### Aim of the task
Copy the records from the start through the line containing "Action: pos(1710,66)", substituting "Which spot do I click to:" for every "Where should I click to:" and keeping everything else unchanged.

## Start Material provided

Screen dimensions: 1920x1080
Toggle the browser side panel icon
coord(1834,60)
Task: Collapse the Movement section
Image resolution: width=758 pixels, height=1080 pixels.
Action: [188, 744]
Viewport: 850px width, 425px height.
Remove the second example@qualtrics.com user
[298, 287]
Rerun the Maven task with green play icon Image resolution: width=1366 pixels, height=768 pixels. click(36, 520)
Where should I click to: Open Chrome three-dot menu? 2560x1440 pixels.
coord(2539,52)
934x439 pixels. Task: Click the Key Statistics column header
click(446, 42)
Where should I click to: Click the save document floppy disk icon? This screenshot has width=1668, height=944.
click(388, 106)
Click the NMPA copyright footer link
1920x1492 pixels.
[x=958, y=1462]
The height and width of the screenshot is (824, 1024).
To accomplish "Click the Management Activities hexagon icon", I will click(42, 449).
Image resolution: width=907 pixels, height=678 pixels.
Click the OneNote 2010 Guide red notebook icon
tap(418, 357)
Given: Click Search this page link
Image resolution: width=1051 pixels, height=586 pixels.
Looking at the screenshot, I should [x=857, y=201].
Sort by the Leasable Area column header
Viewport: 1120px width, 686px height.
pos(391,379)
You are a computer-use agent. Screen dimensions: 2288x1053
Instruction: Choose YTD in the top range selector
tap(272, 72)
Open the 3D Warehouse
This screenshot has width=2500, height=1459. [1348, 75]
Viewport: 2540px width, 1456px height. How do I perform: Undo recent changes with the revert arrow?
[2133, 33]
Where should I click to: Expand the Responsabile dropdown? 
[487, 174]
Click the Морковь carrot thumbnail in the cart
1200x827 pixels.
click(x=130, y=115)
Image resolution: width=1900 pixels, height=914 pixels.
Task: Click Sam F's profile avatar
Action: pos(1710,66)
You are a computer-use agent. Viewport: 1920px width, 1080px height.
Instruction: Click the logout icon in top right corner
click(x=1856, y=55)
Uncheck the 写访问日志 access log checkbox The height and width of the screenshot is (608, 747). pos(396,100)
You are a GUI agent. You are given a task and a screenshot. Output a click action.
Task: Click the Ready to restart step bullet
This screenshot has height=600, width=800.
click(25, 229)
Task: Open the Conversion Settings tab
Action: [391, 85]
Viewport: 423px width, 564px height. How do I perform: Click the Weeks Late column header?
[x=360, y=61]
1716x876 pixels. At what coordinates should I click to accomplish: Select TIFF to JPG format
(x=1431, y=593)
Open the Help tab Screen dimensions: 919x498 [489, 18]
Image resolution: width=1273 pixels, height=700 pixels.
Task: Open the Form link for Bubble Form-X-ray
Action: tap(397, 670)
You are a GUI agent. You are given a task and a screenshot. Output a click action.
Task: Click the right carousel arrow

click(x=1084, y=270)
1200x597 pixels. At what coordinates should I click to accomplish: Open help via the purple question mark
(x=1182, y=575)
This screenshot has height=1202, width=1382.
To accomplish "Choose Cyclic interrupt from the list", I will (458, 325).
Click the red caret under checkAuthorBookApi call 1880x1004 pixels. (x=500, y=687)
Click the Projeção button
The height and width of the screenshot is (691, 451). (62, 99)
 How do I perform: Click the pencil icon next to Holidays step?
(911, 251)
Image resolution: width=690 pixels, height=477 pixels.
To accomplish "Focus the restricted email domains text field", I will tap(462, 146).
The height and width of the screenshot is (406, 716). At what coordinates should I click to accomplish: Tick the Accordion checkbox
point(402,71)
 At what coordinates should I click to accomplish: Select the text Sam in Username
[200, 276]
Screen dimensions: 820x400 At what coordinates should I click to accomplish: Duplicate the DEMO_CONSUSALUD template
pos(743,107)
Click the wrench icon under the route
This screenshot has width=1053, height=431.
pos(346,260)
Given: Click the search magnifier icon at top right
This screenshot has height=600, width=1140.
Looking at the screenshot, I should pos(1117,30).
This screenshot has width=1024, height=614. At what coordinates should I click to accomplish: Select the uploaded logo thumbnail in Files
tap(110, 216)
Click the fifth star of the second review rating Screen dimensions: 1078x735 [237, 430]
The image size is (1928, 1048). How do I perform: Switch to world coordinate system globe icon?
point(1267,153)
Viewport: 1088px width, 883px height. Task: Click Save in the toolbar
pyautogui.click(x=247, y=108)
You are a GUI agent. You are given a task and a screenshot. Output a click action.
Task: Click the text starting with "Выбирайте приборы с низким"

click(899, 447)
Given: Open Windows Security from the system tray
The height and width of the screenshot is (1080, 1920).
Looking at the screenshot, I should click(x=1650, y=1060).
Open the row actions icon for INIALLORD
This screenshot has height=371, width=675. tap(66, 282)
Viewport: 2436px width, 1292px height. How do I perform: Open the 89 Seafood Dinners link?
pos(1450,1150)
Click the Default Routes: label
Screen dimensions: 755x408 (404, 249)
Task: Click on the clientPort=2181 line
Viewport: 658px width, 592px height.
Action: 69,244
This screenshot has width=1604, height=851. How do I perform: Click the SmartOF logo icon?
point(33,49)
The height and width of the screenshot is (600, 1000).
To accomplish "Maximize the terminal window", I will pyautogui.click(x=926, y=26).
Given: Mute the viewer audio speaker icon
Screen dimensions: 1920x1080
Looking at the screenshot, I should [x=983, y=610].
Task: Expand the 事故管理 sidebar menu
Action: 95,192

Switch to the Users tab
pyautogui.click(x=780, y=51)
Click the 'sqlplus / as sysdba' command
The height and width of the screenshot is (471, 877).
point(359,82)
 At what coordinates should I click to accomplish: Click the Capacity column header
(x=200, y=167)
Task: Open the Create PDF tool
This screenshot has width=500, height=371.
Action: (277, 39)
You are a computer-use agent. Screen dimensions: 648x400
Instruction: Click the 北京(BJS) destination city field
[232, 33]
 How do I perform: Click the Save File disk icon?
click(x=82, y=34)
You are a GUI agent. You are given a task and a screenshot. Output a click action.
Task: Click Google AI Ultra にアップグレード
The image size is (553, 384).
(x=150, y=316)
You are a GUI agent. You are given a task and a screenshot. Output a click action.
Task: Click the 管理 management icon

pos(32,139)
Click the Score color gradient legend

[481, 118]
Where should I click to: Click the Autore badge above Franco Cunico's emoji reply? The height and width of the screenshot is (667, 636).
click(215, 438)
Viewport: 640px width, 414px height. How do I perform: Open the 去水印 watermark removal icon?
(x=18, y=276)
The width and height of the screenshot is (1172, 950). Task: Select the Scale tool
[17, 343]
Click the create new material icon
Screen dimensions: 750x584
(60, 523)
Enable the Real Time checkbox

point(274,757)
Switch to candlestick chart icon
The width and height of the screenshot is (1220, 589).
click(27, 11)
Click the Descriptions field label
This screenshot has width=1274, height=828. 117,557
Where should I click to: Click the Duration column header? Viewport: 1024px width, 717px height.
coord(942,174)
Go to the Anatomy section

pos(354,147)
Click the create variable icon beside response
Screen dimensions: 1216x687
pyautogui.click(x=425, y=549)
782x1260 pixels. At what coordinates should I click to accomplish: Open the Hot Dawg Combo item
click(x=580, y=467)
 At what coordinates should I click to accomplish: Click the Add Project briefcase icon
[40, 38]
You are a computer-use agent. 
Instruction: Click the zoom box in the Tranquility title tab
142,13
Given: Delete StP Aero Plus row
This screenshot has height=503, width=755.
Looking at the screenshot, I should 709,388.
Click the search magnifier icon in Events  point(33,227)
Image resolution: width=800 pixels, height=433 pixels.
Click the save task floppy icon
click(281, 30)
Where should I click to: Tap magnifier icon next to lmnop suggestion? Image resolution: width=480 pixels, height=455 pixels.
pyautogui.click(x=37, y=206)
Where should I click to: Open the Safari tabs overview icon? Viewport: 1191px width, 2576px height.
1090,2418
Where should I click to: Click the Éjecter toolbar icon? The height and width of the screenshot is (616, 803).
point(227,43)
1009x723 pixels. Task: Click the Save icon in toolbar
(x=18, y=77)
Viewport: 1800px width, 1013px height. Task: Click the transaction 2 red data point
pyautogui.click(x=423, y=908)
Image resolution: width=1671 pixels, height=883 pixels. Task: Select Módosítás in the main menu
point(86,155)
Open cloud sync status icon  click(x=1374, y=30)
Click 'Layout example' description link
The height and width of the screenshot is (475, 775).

## End Material provided

### Solved problem
Screen dimensions: 1920x1080
Toggle the browser side panel icon
coord(1834,60)
Task: Collapse the Movement section
Image resolution: width=758 pixels, height=1080 pixels.
Action: [188, 744]
Viewport: 850px width, 425px height.
Remove the second example@qualtrics.com user
[298, 287]
Rerun the Maven task with green play icon Image resolution: width=1366 pixels, height=768 pixels. click(36, 520)
Which spot do I click to: Open Chrome three-dot menu? 2560x1440 pixels.
coord(2539,52)
934x439 pixels. Task: Click the Key Statistics column header
click(446, 42)
Which spot do I click to: Click the save document floppy disk icon? This screenshot has width=1668, height=944.
click(388, 106)
Click the NMPA copyright footer link
1920x1492 pixels.
[x=958, y=1462]
The height and width of the screenshot is (824, 1024).
To accomplish "Click the Management Activities hexagon icon", I will click(42, 449).
Image resolution: width=907 pixels, height=678 pixels.
Click the OneNote 2010 Guide red notebook icon
tap(418, 357)
Given: Click Search this page link
Image resolution: width=1051 pixels, height=586 pixels.
Looking at the screenshot, I should [x=857, y=201].
Sort by the Leasable Area column header
Viewport: 1120px width, 686px height.
pos(391,379)
You are a computer-use agent. Screen dimensions: 2288x1053
Instruction: Choose YTD in the top range selector
tap(272, 72)
Open the 3D Warehouse
This screenshot has width=2500, height=1459. [1348, 75]
Viewport: 2540px width, 1456px height. How do I perform: Undo recent changes with the revert arrow?
[2133, 33]
Which spot do I click to: Expand the Responsabile dropdown? 
[487, 174]
Click the Морковь carrot thumbnail in the cart
1200x827 pixels.
click(x=130, y=115)
Image resolution: width=1900 pixels, height=914 pixels.
Task: Click Sam F's profile avatar
Action: pos(1710,66)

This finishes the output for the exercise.